▶ What to do
a) Reproduce the article on Zimbabwe's economy word for word, between "The current account" and "the medium term.", inclusive.
b) In the article on Zimbabwe's economy, what was inflation at the end of 2021?
c) Continue the article on Zimbabwe's economy from where it stops.

▶ Passage shown
_ _ _ _ _ _ _
The International Monetary Fund (IMF) says Zimbabwe’s economy grew 6.3% in 2021 on the back of a bumper maize harvest, strong performance in mining, and buoyant construction.
Last year, the IMF had projected GDP growth at 5.1%, but on Thursday the Fund said that recovery had been faster than expected.
Zimbabwe’s economy contracted by 11.7 per cent between 2019 and 2020 due to Cyclone Idai, drought, and the COVID-19 pandemic as well policy missteps in 2019, according to the IMF.
In a statement after its latest routine Article IV consultation with Zimbabwe, the IMF executive board said:
Real GDP rose by 6.3% in 2021 reflecting a bumper maize harvest, strong pickup in mining, and buoyant construction.
A tighter policy stance since mid-2020 (relative to 2019) has contributed to lowering inflation to 60.7 per cent (y/y) at the end-2021.
Fiscal policy was tightened in 2020‑21, reflecting increased revenues and lowered spending.
The current account balance turned into a surplus during 2019-21, reflecting favourable metal prices, lower imports, and a surge in remittances.
The IMF however, noted that inflation has remained in double digits and wide parallel foreign exchange market premia have continued.
The fund also observed that poverty has risen and about a third of the population is at risk of food insecurity.
Zimbabwe’s economic recovery is expected to continue in 2022, with growth projected at about 3.5 per cent and 3 per cent over the medium term.
_ _ _ _ _ _ _
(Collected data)
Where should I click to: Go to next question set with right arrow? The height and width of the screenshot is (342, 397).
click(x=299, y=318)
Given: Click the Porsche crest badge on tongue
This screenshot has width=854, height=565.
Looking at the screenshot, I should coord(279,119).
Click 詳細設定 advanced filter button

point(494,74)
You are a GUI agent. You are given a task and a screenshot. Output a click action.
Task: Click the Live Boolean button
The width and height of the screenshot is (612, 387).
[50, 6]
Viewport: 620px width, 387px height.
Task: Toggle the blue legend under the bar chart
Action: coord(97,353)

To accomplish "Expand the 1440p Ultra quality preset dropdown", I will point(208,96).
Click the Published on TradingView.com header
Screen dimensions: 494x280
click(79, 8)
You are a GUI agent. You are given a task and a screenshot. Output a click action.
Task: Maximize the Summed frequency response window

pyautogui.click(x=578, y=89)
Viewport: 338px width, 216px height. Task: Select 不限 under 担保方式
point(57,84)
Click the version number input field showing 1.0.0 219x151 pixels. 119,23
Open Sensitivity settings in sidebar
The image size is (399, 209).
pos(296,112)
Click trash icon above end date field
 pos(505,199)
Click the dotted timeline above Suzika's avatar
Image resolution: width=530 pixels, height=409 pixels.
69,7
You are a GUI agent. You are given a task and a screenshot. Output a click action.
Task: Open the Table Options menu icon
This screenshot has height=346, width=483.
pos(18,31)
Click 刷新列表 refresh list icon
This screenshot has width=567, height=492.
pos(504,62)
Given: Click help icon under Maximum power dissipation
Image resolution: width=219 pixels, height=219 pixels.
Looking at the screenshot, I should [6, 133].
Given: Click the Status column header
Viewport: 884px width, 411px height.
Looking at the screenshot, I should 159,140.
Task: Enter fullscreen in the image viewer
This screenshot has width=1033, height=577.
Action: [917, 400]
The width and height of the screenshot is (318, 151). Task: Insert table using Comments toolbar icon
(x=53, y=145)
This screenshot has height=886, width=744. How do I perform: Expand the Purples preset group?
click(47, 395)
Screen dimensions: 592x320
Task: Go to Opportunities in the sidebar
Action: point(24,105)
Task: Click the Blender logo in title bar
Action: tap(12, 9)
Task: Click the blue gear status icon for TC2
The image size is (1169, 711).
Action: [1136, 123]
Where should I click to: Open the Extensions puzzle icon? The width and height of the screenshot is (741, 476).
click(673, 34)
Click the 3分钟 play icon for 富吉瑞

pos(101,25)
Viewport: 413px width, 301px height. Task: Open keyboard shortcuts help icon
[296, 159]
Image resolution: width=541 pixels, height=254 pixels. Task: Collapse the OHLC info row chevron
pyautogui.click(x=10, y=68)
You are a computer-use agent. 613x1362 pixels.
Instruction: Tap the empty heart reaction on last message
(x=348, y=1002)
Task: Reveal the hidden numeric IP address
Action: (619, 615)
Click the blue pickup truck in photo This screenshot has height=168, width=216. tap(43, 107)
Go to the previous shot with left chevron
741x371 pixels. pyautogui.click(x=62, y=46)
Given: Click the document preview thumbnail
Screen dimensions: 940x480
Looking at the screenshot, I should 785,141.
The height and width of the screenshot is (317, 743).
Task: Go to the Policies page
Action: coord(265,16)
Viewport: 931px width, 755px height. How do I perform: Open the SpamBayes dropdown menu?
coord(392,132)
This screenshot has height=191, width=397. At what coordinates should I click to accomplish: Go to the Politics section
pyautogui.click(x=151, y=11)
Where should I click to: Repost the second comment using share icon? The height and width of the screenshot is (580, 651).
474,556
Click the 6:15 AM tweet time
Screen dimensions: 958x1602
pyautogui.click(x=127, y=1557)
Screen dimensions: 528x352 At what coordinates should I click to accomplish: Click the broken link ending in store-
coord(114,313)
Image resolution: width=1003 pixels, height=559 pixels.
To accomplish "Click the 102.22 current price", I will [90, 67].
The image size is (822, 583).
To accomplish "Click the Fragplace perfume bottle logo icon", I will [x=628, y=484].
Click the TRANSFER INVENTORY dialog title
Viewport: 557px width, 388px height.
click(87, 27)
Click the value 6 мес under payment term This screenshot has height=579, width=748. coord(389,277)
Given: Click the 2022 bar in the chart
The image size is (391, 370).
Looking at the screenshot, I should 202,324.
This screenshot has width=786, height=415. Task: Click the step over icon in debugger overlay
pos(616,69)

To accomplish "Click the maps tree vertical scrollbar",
_ _ _ _ _ _ _
▶ Answers by item number
a)
The current account balance turned into a surplus during 2019-21, reflecting favourable metal prices, lower imports, and a surge in remittances.
The IMF however, noted that inflation has remained in double digits and wide parallel foreign exchange market premia have continued.
The fund also observed that poverty has risen and about a third of the population is at risk of food insecurity.
Zimbabwe’s economic recovery is expected to continue in 2022, with growth projected at about 3.5 per cent and 3 per cent over the medium term.

b) 60.7 percent year over year.

c)
The IMF commended Zimbabwe for its response to the COVID-19 pandemic when it first emerged in 2019, saying this helped to reduce the impact of the pandemic. The IMF said:
The authorities’ swift response to the pandemic, including through containment measures and economic and social support, helped contain its adverse impact.
Recommendations by the IMF to Zimbabwean authorities
- implement the necessary reforms that would foster higher, more inclusive growth and pave the way for reengagement with the international community.
- enhance revenue mobilization, including broadening the tax base and improving tax administration and compliance.
- accelerating reforms of state-owned enterprises and enhancing fiscal controls will be critical to limit fiscal risks.
- use the SDR allocation prudently and transparently.
- enhance debt management and transparency.
- increase the operational independence of the central bank, discontinue its quasi-fiscal operations, and improve its coordination with the fiscal authorities
- prioritise structural reforms to improve the business climate and build resilience to climate change.